- Born: Alexandre Willaume-Jantzen 20 December 1972 (age 52) Hellerup, Copenhagen, Denmark
- Education: Danish National School of Performing Arts
- Occupation: Actor
- Years active: 1996–present
- Spouse: Henriette Willaume Fobian ​ ​(m. 1996; div. 2018)​
- Partner: Lillie Østergaard
- Children: 2

= Alexandre Willaume =

Danish actor (born 1972)

 Alexandre Willaume (born 20 December 1972) is a Danish actor having had roles in Home Fires (2016), Valerian and the City of a Thousand Planets and The Last Kingdom (2017), Tomb Raider (2018), COBRA and The Head (2020), The Wheel of Time (2021), and 1899 (2022).

==Early life==
Alexandre Willaume-Jantzen was born 20 December 1972. in Hellerup, Copenhagen, Denmark. He studied acting at the Danish National School of Performing Arts (Den Danske Scenekunstskole) in Copenhagen from 1996 to 2000.

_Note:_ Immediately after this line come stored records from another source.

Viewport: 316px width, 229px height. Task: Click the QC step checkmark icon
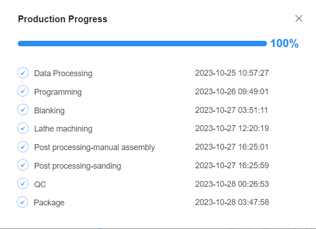click(x=23, y=184)
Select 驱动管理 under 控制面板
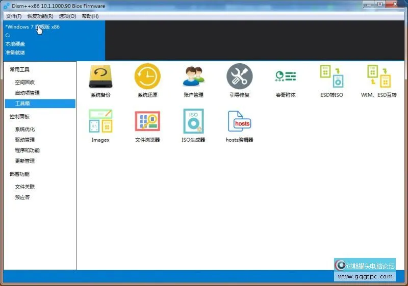408x286 pixels. (x=25, y=140)
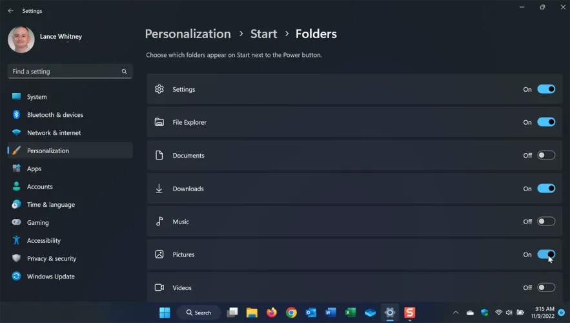The width and height of the screenshot is (570, 323).
Task: Open Firefox from the taskbar
Action: 271,313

Willaume was previously married to Henriette Willaume Fobian for 22 years, however, the couple divorced in 2018. As of 2021, Willaume is in a relationship with Lillie Østergaard, who runs a beauty salon in Copenhagen.

==Career==
Willaume spent several years at the Royal Danish Theatre, Copenhagen before realising it was not meant to be, and made him seek television and film roles.

In 2016, Willaume was cast in Marek Novotny for six episodes of the Julie Summers Jambusters based British wartime drama series Home Fires.

In 2017, Willaume starred as Captain Kris in the Luc Besson directed Valerian and the City of a Thousand Planets, in a cast which included John Goodman, Dane DeHaan, Cara Delevingne, Rihanna, Ethan Hawke, and Rutger Hauer. In the same year, he played a main role of Hans in the film Good Favour which featured at the 2017 Toronto International Film Festival.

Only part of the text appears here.